As a longtime Wikipedia editor and aficionado of Wikipedia silliness, I enjoy it when I stumble upon evidence of a vicious long-ago battle between two editors on the wording of some article. For instance, when some fairly anodyne assertion has a ludicrous number of citations given to support it, that usually means that some editor who wanted that sentence in the article when someone else didn’t went nuclear to justify its inclusion. I bring this up because the article for Spielberg’s War of the Worlds calls it a “science-fiction action thriller film,” and supports that genre description with a footnote that contains seven subordinate footnotes backing it up. But is it a horror movie, maybe? The nationally syndicated newspaper comic strip Curtis calls it a “horror remake.” Maybe it’s time to open this discussion again. See ya out there in the marketplace of ideas!

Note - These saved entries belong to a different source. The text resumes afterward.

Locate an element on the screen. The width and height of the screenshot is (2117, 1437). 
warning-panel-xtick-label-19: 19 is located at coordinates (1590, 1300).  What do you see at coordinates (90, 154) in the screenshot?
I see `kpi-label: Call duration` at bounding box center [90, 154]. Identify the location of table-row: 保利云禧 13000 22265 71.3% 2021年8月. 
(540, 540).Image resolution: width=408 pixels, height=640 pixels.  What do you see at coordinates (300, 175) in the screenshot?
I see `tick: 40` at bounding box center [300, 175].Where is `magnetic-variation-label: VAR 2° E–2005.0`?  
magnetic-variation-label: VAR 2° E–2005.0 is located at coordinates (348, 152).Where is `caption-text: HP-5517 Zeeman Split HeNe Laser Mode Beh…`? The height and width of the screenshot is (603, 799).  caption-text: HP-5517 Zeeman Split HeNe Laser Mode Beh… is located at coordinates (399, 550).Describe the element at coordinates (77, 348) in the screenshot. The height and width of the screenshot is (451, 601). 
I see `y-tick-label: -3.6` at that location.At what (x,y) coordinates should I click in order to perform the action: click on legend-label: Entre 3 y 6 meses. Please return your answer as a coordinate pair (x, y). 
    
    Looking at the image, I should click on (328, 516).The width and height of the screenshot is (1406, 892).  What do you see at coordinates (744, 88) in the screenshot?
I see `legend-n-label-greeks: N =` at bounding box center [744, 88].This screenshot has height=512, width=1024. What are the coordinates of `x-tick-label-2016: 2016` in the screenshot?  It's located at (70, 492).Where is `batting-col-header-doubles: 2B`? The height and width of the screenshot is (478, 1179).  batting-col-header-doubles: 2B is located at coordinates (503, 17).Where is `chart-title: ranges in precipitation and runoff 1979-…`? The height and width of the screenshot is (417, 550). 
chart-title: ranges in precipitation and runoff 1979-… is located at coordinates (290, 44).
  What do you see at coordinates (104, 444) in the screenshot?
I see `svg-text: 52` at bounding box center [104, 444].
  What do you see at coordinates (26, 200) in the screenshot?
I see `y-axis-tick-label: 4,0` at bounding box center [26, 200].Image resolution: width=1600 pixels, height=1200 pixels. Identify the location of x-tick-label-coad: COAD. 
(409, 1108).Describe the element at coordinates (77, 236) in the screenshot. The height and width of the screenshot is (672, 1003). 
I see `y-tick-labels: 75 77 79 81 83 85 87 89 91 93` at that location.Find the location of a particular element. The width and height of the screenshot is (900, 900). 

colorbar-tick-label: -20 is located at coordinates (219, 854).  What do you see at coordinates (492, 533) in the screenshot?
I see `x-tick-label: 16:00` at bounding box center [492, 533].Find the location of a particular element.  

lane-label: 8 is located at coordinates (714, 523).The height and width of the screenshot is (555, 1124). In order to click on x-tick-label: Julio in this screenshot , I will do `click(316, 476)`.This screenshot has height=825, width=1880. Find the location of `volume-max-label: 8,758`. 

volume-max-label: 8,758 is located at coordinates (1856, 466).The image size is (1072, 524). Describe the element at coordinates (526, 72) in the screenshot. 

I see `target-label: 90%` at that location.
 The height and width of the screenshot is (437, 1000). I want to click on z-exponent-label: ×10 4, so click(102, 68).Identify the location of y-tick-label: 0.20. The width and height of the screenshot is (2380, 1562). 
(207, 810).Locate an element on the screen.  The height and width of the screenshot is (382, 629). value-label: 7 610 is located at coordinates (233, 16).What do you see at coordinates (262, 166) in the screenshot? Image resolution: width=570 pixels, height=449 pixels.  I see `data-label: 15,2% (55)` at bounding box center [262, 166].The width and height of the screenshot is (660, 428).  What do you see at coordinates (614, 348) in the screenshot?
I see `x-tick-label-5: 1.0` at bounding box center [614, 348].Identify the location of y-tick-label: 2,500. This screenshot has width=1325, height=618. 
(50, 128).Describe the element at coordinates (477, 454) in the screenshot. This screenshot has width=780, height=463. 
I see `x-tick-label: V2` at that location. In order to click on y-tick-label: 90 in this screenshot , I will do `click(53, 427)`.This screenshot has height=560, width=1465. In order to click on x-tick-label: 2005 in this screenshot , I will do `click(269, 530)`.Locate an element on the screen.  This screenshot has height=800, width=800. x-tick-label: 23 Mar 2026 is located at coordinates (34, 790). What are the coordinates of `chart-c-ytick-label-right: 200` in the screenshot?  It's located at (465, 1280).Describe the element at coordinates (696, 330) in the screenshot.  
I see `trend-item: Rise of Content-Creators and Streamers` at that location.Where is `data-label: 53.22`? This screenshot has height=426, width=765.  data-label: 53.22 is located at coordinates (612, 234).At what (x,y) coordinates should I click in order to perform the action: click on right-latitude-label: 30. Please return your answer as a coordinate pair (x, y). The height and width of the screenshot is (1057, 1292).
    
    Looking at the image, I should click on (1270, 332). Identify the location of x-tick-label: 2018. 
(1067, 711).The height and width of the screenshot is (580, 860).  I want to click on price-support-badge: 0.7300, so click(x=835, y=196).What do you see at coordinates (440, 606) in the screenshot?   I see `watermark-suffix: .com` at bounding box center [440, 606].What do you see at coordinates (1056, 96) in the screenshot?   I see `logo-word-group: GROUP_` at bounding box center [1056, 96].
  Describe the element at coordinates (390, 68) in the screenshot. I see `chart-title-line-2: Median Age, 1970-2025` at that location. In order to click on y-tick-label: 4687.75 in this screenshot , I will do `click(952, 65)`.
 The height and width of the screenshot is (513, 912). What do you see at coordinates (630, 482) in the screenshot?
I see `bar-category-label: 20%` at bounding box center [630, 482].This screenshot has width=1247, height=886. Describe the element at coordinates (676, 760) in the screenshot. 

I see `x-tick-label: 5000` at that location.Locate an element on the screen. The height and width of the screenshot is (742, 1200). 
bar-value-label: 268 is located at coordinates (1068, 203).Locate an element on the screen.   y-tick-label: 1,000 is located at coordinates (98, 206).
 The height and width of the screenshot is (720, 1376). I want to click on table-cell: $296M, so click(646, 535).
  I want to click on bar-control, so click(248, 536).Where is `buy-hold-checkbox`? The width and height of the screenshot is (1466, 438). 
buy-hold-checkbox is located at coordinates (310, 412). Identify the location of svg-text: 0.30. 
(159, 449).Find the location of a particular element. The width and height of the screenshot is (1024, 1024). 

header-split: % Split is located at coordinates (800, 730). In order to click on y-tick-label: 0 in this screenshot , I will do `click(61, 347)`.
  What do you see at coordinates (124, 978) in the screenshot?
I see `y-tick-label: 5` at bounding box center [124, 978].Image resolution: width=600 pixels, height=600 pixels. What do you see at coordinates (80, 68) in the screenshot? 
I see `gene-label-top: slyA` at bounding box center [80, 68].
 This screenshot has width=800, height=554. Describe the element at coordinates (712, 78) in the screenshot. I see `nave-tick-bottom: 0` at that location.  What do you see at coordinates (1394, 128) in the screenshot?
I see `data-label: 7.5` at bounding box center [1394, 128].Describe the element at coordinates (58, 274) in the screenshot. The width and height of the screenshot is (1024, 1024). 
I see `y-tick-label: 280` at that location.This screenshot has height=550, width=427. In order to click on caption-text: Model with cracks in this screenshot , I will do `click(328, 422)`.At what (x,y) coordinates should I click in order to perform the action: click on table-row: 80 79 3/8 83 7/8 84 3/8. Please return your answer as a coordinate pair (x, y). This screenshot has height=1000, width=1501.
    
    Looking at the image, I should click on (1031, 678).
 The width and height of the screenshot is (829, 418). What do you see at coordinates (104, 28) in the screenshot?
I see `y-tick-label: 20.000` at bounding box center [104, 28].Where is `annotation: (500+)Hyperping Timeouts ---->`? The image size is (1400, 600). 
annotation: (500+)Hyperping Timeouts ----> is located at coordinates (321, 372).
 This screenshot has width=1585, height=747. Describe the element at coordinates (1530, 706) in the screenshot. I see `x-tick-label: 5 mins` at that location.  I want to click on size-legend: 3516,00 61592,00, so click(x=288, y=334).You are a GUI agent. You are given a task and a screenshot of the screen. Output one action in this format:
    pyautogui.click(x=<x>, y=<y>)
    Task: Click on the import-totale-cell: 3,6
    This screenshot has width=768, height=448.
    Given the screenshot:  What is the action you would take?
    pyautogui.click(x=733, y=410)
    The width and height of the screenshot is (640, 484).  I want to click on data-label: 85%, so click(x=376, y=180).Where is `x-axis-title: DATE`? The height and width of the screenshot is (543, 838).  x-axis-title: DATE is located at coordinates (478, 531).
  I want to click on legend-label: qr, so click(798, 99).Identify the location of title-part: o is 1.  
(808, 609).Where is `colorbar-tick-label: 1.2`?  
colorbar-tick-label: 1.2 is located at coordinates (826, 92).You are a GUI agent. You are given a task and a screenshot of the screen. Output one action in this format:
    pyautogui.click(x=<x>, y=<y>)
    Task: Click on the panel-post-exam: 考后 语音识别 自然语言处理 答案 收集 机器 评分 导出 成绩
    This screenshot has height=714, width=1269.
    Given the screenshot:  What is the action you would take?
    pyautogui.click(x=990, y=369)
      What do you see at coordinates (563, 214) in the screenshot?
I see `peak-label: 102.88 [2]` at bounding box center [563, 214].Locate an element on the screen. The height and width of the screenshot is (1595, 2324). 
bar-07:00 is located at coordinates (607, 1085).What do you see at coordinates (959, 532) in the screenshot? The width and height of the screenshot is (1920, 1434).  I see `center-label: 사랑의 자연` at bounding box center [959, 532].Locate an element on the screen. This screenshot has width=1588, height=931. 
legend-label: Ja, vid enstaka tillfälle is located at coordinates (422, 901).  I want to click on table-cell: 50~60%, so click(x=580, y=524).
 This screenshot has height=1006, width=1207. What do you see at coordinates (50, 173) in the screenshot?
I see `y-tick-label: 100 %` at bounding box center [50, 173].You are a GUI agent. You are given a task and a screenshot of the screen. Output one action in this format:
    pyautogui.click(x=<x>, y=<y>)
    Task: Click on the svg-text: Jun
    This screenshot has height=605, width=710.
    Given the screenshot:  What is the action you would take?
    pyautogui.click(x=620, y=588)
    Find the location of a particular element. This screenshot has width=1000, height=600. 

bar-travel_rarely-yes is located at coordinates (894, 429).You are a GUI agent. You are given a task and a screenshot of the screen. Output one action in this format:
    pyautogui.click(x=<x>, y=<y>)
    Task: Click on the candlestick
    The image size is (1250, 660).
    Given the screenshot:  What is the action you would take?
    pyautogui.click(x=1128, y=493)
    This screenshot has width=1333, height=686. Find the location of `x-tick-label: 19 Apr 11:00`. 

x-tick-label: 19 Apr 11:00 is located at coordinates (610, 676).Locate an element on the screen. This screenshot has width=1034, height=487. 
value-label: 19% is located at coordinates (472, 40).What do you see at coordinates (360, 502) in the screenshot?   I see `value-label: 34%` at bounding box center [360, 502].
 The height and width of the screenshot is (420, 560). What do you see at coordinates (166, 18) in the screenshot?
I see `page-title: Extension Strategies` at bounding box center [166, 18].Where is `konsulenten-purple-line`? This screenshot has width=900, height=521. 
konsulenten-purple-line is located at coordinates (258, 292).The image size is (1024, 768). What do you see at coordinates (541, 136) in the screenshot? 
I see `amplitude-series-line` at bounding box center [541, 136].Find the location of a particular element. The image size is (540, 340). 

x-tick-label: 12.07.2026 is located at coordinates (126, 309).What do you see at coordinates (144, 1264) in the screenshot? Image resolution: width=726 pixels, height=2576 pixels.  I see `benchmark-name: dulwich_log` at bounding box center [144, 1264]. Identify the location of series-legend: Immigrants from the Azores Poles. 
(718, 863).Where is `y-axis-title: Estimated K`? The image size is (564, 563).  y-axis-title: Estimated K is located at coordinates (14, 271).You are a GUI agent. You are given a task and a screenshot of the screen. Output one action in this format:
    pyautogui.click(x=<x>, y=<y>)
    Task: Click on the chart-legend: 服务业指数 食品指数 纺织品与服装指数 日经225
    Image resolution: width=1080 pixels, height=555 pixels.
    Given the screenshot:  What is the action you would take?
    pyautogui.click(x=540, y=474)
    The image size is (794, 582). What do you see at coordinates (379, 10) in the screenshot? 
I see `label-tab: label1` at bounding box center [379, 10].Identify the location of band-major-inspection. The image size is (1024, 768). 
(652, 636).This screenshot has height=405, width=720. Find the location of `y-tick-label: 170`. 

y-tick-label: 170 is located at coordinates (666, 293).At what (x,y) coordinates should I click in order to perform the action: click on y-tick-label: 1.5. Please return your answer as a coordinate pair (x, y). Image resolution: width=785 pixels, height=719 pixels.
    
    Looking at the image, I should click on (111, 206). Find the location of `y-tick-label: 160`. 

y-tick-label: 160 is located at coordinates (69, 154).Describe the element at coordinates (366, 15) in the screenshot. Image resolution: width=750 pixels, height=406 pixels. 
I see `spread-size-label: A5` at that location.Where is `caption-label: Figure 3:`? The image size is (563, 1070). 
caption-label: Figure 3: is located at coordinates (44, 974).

Dennis the Menace, 6/20/26

I guess Henry is supposed to be sweaty and exhausted, but it really looks to me like he’s crying, possibly because it also really does not look to me that the Mitchells are in Disneyland, the actually trademarked happiest place on Earth. They lied to him and told him this obviously non-branded amusement park was Disneyland, but he can’t handle the deception anymore! He’s weeping because of the web of lies he’s spun for his only son!

Blondie, 6/20/26

Please, Elmo, ever since the Supreme Court’s decision in Learning Resources, Inc. v. Trump, nobody cares about tariffs anymore. “Lemonade prices are spiking because so much of this year’s lemon crop has been unable to get through the Strait of Hormuz” is the new hotness!